I feel so guilty after last night. Mine was self defense. Tell me I'm not crazy because I really feel like I just turned into him.

Amber

My boyfriend and I of almost 5 years have always had a strained relationship due to neither one of us having good examples of healthy relationships growing up, so we had to learn how to communicate. About 2.5 years ago. Things got physical from him for the first time. Happened a few times and the last time from him scared the hell out of me.
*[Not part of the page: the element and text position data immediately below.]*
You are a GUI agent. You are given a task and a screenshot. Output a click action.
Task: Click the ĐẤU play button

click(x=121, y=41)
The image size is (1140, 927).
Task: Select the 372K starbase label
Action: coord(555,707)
Last night in the middle of a very heated argument it looked like he drew his arm back to punch. I flinched my whole body and he said 'exactly' then leaned over me and I jumped out of my chair and started smacking punching his shoulder (where I could reach). I know I did it out of fear since I saw his arm swing back previously (which he denies). I just don't know how to feel about anything anymore. Regardless of fight, freeze or flight. I never thought I would do anything like that. I can still feel his skin and body under my fists and fingers. I've frozen every other time from him. I think this time my body just finally had enough. He didn't do anything physical back I think once that happened he knew how much it affected me. But I just feel lost. I don't feel like what I did was right. But I can't help but feel I did what I felt I had to do to survive in that moment.

Am I in the wrong here to feel it wasn't right but it can be justified for why I attacked him? Even after times of him punching, slapping me, biting me, pinning me to the floor while towering over me. I've never fought back and I finally did. I want this day to be over for the weekend.